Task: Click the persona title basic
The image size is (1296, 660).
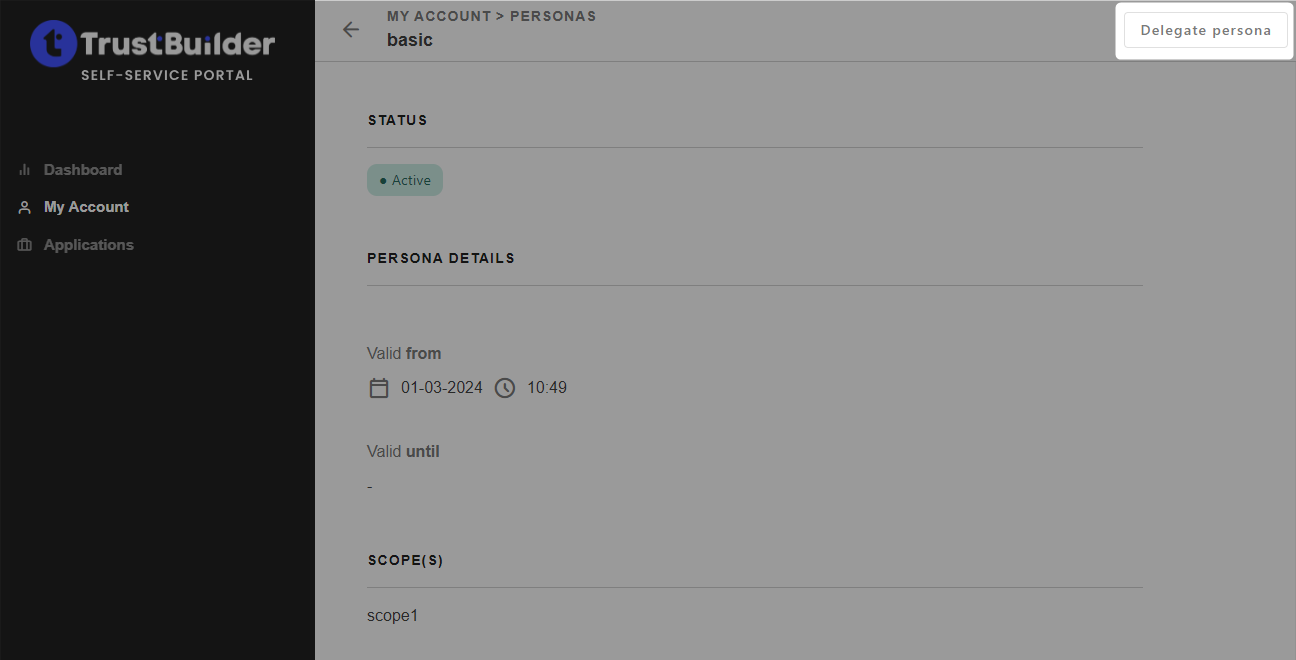Action: click(x=410, y=41)
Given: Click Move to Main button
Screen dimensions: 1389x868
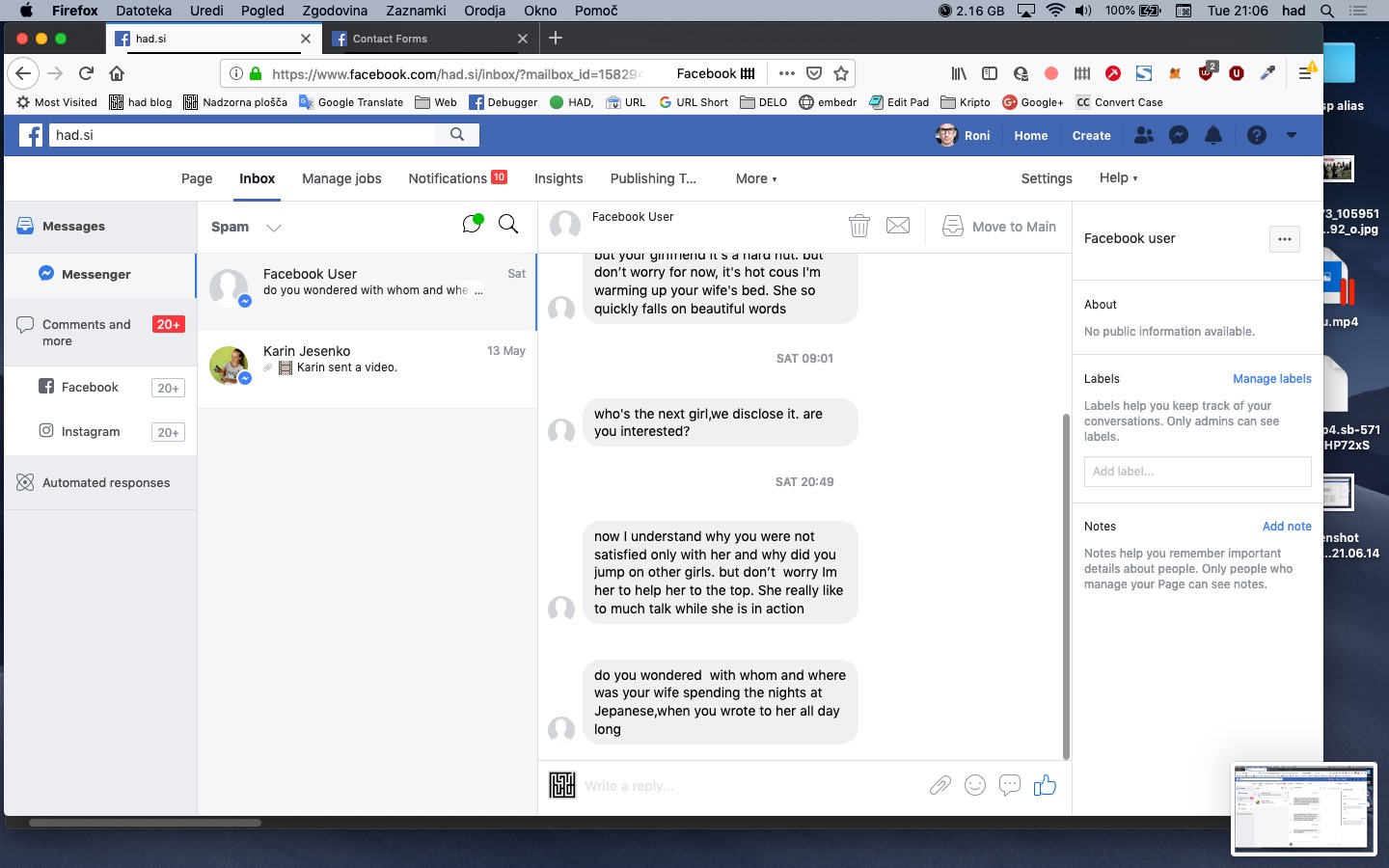Looking at the screenshot, I should click(x=999, y=227).
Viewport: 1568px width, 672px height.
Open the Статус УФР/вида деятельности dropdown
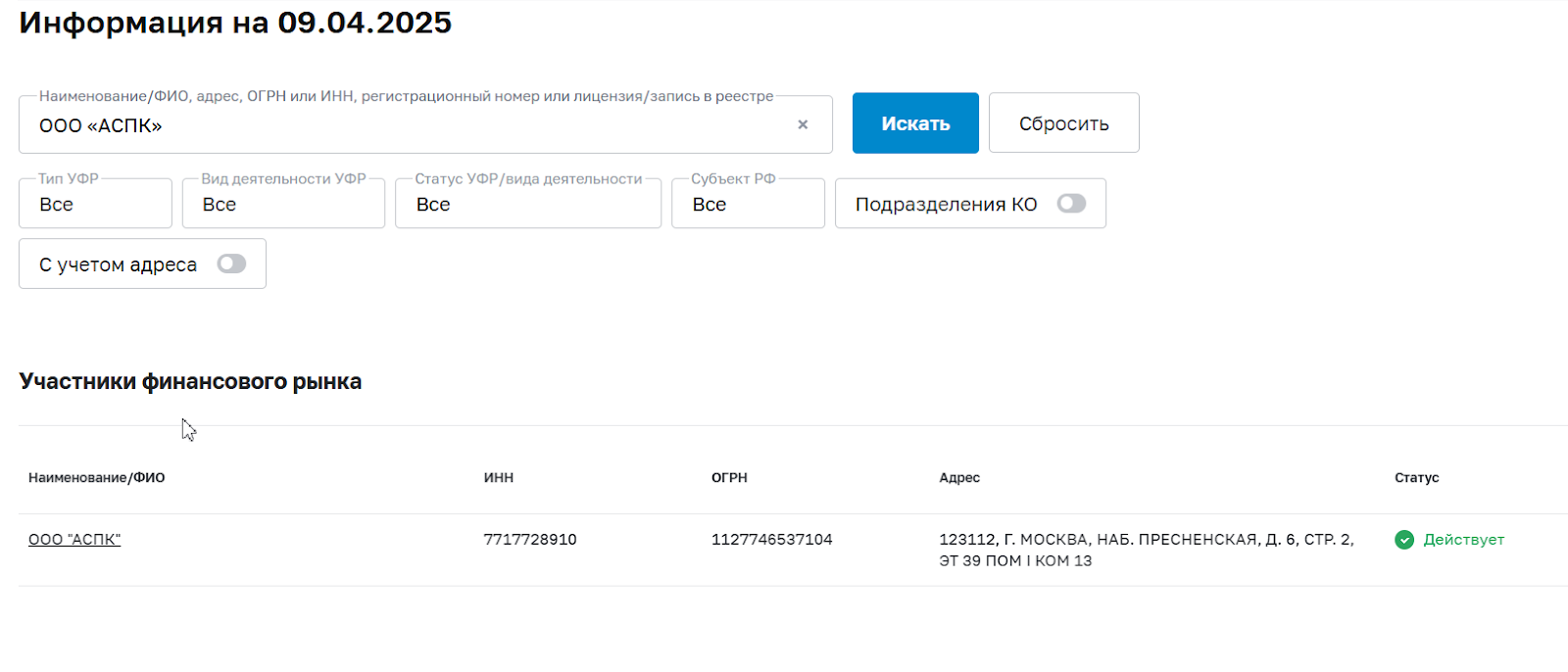(528, 204)
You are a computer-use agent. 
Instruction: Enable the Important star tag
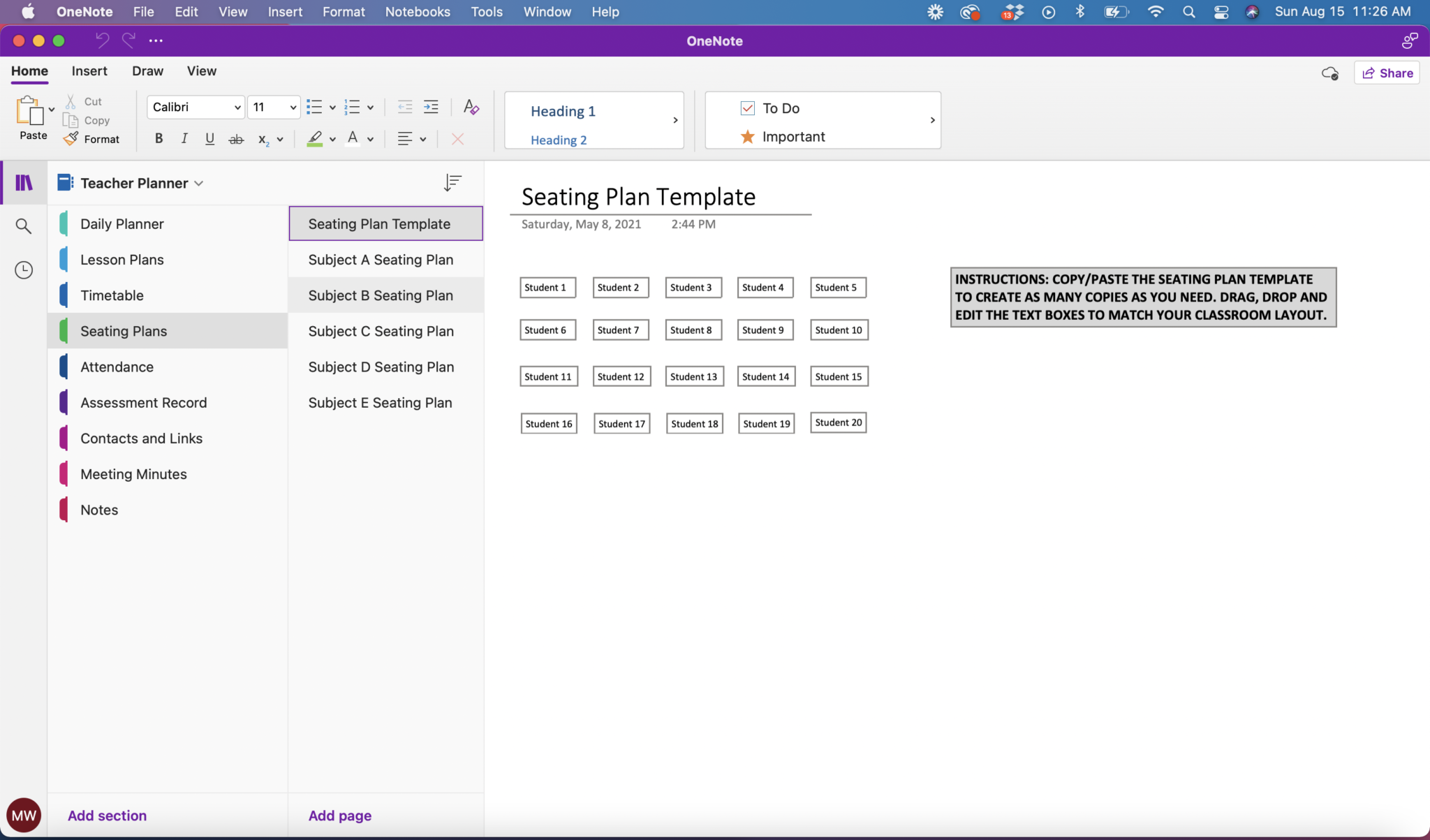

EXERCISE PROMPT — Find the line with "Viewport: 1568px width, 672px height.". Return it and each line after it through the end of the data, exactly, without pictures.

RESULT OF THE EXERCISE —
Viewport: 1568px width, 672px height.
Open the Статус УФР/вида деятельности dropdown
(528, 204)
You are a computer-use agent. 
Instruction: Enable the Important star tag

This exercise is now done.